Robert Charles "Charley" Hughlett (born May 16, 1990) is an American football long snapper for the Cleveland Browns of the National Football League (NFL). He played college football at UCF.

Early years
Hughlett attended Hillsborough High School in Tampa, Florida, where he lettered all four years at tight end and center. He graduated in the Class of 2008. As a junior, he was named second-team All-conference. As a senior, he received first-team All-conference honors.

During his high school career, the Terriers earned regional champion honors in 2004 as well as district titles in 2005 and 2006. Hughlett also earned varsity letters in track and wrestling. He was also selected for the National Football Foundation Scholar-Athlete Award.

College career
In 2008, he accepted a football scholarship from the University of Central Florida. He also was recruited by The Citadel, South Florida, Holy Cross, and Brown. He played long snapper all four years.

As a freshman, he earned Conference USA All-Freshman Team honors as a long snapper, after appearing in 12 games, including 3 tackles on special teams. As a sophomore, he played in all 13 of the Knights games. 

As a junior, Hughlett appeared in all 14 of the Knights games en route to earning All-Conference USA second-team honors. As a senior, he played in all 12 games and again earned All-Conference USA second-team honors.

Professional career

Dallas Cowboys
Hughlett was signed as an undrafted free agent by the Dallas Cowboys after the 2012 NFL Draft on April 30. On August 27, 2012, he was waived after not being able to pass stalwart starter L.P. Ladouceur on the depth chart. On January 7, 2013, he was re-signed. On May 29, 2013, he was released.

2014 season
On March 19, 2014, he signed as a free agent with the New England Patriots. On May 15, 2014, he was released. On June 19, 2014, he was signed by the Jacksonville Jaguars. On August 24, 2014, he was released.

On September 1, 2014, he was signed to the Patriots' practice squad, only to be released two days later. On September 30, 2014, he was signed to the Cleveland Browns' practice squad, but was cut a week later.
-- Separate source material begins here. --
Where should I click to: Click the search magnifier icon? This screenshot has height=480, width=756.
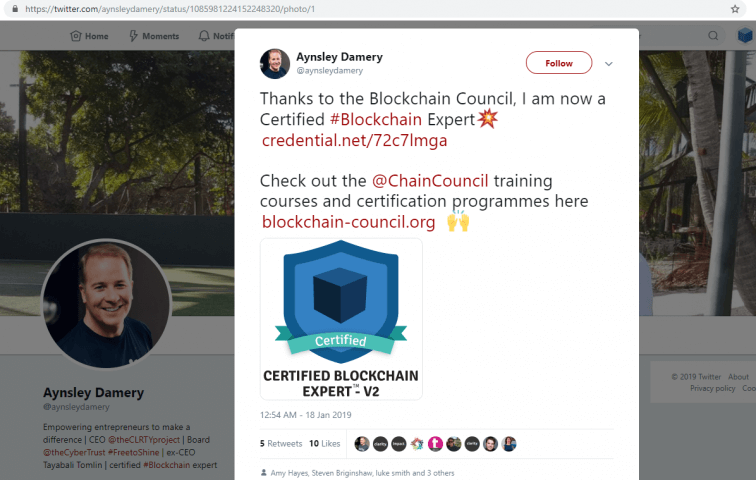(713, 36)
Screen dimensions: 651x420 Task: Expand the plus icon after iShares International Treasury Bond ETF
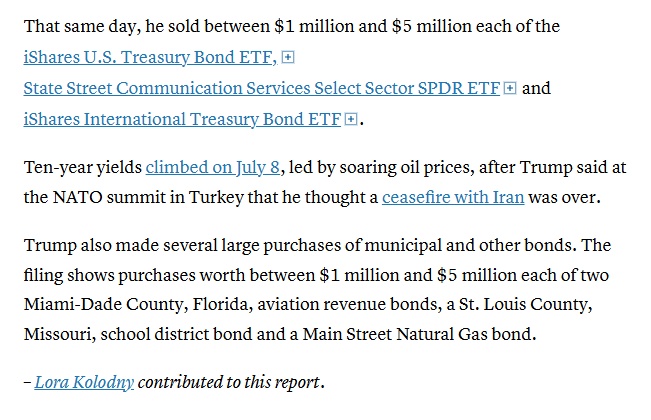click(x=351, y=119)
On November 26, 2014, he was re-signed to the Patriots' practice squad and was released two days later. On December 16, 2014, he was signed to the Kansas City Chiefs' practice squad.

Cleveland Browns (second stint)
On December 24, 2014, Hughlett was signed to the Browns active roster off the Chiefs' practice squad, to compete with starter Christian Yount.

In 2015, he passed Yount on the depth chart. He played in all 16 games and handling all long-snapping duties. On February 16, 2017, Hughlett signed a six-year contract extension with the Browns, which at the time made him the league's highest-paid long snapper. On October 3, 2021, he played in his 100th consecutive game with the Browns, becoming only the third player (Joe Thomas and Phil Dawson) to accomplish this feat since the franchise returned to the NFL in 1999.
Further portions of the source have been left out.